Голос сменяется угуканьем, глаза отца округляются, наливаются красно-желтым цветом, голова становится похожей на совиную… Никита чувствует, как его ноги волочатся по земле, теперь голос старика раздается над головой.

– Ишь, тяжелый какой. Лохмач, помогай! Тяни его за ворот.

Громкий лай прерывает слова старика. Из тумана появляется лохматая собачья голова, Никита чувствует запах псины. Это тот самый пес, которого он принял за Цербера. Голова собаки чернеет, разделяется на три, зубастые пасти разбрызгивают пенистую слюну, впиваются в бедро, голову, грудь. Туман густеет, боль усиливается. Вслед за туманным видением и болью приходит темнота, беспамятство…

Часть первая

Нестроение

Глава первая

И когда пришел, повелел опрокинуть идолы – одних изрубить, а других сжечь.

Повесть временных лет

– Стану, благословясь, пойду к синему морю, на синем море бел-горюч камень Алатырь, на камне Алатыре богиня Жива сидит, на белых руках держит белого лебедя, ощипывает у белого лебедя белое крыло, так отскочите, отпрыгните, отпряньте от отрока безымянного родимые огневицы, горячки и лихорадки – Хрипуша, Ломея, Дряхлея, Дремлея, Ветрея, Смутница, Зябуха, Трясея, Огнея, Пухлея, Желтея, Немея, Глухея, Каркуша, Глядея, Храпуша.

Надтреснутый старческий голос вывел Никиту из тьмы. В этот раз он очнулся в полутемной полуземлянке с низким потолком. Его обнаженное тело покоилось на ложе, поверх медвежьей шкуры. Здесь же находился сутулый старик, которого он принял за Харона. Снова в тумане. Нет, это не туман. Пахло дымом. Он курился над большой глиняной плошкой в двух шагах от ложа, сизой змейкой обвивал двух деревянных идолов, в половину человеческого роста, тянулся к потолку, заполнял тесное жилище.

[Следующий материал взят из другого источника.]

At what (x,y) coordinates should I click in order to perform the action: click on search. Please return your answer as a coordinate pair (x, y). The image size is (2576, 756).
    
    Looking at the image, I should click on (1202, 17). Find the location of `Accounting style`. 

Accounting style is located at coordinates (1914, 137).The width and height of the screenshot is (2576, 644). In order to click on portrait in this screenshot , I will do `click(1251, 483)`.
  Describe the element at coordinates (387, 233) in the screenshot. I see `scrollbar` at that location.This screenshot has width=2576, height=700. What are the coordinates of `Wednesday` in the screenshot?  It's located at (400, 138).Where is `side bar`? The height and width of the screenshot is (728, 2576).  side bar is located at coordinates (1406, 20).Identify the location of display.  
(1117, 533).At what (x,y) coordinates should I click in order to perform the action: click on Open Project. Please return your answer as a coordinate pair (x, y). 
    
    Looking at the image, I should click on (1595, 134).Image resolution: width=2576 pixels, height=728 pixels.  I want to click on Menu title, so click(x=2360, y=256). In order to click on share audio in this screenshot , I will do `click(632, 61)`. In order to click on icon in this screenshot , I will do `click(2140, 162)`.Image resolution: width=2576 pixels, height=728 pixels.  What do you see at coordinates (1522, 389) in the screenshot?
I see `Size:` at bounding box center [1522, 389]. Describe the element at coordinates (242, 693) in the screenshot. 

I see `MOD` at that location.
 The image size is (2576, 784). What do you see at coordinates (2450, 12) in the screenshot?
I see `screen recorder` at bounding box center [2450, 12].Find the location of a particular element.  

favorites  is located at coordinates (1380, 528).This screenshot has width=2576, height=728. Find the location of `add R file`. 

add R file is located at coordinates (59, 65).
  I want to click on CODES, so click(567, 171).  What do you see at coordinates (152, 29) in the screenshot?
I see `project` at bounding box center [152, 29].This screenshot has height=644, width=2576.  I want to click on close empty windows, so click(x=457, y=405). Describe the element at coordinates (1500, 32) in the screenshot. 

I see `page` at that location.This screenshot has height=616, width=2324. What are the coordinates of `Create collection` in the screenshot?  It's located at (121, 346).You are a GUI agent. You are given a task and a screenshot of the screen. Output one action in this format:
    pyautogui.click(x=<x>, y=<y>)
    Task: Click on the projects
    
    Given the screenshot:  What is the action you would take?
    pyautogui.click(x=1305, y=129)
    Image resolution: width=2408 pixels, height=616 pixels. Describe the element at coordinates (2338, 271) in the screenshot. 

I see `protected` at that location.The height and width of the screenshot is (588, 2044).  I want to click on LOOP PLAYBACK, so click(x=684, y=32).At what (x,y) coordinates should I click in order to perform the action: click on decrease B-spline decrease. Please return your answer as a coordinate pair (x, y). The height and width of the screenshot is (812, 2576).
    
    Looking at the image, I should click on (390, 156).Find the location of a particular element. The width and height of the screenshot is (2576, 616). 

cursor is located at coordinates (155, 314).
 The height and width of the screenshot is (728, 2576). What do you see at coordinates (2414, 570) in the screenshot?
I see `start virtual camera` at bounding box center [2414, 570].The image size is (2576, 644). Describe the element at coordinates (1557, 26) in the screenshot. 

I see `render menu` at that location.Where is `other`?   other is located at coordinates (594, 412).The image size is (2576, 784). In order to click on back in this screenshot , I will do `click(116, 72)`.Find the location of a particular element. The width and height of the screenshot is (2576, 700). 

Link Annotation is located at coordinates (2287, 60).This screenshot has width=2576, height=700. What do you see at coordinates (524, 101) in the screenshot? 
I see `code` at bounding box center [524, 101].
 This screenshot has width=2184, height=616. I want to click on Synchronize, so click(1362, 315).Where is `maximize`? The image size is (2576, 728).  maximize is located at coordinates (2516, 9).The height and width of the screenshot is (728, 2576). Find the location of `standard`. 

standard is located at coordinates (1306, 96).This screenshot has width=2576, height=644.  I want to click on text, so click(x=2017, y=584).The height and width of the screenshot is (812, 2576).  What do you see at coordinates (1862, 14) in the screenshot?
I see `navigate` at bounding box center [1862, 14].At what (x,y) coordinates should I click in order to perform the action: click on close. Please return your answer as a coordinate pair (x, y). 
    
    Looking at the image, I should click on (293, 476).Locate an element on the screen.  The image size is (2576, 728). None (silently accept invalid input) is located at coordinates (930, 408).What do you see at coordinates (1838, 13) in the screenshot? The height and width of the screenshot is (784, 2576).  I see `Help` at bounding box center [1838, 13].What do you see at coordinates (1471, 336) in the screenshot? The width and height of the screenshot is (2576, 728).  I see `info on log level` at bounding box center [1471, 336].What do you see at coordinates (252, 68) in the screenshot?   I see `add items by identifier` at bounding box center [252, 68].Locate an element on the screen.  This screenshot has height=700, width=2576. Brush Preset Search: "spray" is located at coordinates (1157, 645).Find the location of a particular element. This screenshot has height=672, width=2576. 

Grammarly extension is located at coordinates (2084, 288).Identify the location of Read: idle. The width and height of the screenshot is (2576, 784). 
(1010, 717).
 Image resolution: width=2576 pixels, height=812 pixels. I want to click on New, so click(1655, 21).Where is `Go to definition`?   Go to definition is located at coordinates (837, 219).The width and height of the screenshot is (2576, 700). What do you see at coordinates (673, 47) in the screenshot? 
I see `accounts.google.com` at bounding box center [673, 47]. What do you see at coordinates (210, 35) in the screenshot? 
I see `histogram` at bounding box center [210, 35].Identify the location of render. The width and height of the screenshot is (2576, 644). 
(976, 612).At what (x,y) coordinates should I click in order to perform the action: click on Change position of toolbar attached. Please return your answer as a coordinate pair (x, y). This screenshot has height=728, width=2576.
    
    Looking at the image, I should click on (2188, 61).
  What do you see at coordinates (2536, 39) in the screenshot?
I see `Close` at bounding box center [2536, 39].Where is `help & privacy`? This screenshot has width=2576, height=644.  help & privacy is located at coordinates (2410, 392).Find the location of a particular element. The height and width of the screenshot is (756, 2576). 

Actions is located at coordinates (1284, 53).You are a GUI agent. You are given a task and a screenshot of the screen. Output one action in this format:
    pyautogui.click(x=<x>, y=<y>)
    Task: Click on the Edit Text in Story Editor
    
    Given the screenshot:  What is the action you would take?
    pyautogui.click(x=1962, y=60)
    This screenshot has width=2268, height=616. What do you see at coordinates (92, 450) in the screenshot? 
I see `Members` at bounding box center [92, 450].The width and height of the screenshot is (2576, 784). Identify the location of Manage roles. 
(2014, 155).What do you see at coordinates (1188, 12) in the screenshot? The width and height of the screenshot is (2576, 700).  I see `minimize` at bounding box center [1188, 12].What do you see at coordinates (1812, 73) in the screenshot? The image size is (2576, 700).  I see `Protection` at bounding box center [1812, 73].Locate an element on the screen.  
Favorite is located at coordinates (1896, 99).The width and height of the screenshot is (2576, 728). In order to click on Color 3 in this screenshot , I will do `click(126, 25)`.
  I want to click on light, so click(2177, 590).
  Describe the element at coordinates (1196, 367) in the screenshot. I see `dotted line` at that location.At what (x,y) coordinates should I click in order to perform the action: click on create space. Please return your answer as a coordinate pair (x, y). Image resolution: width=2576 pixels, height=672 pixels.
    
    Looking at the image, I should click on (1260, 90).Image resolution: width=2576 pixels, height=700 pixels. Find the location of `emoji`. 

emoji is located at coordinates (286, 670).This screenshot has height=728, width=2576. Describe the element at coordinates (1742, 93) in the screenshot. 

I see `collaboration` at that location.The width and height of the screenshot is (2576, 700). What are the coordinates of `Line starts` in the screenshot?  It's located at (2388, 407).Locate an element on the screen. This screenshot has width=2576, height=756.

Таинственный старец расхаживал от ложа к плошке, продолжал бормотать:

– С буйной головушки, с ясных очей, с черных бровей, с белого тельца, с ретивого сердца. С ветра пришла – на ветер пойди, с воды пришла – на воду пойди, с лесу пришла – в лес пойди, от ворога пришла – к ворогу пойди. От века и до века.

«Волхвует дед. Не иначе, опять к старым богам обернулось», – подумалось Никите. Мысль эта пришла не зря. Греческая вера только приживалась на Руси, да и то больше в городах, старые боги уходить не хотели. В селениях кривичей, полян, вятичей, радимичей и других племен земли Русской их помнили и поминали, кто тайно, кто явно, а иные продолжали им поклоняться, как его дед Гремислав, приносить дары, соблюдать обряды, с ними связанные. Не желали лесные жители расставаться с привычными обычаями пращуров. Старые славянские боги противились, волхвы через предсказания и приметы несли их слово людям, и они восставали. Еще теплилась у Сварожьих детей надежда повернуть время вспять…

Старик опустился на колени, протянул руки к идолам:

– Милосердная матушка Жива, ты есть сам Свет Рода Всевышнего, что от болезней всяких исцеляет. Взгляни на внука Даждьбожьего, что в хвори пребывает. Пусть познаю я причину болести его, пусть услышу голос богов, и да помогут они свершить мне доброе дело и исцелить отрока! Пусть будет так! Слава Живе и мужу ее Даждьбогу Тарх Перуновичу!

Никита попытался подняться, но боль придавила к постели. Из груди вырвался стон. Старца потуги отрока не отвлекли, он трижды пал ниц перед истуканами божеств и лишь после этого встал и неспешно направился к ложу. Только теперь в его руках был нож, в голове мелькнуло: «Уж не хочет ли он принести меня в жертву древним богам?»

Никита напрягся, но сознавая, что сил защищаться нет, обреченно посмотрел на волхва…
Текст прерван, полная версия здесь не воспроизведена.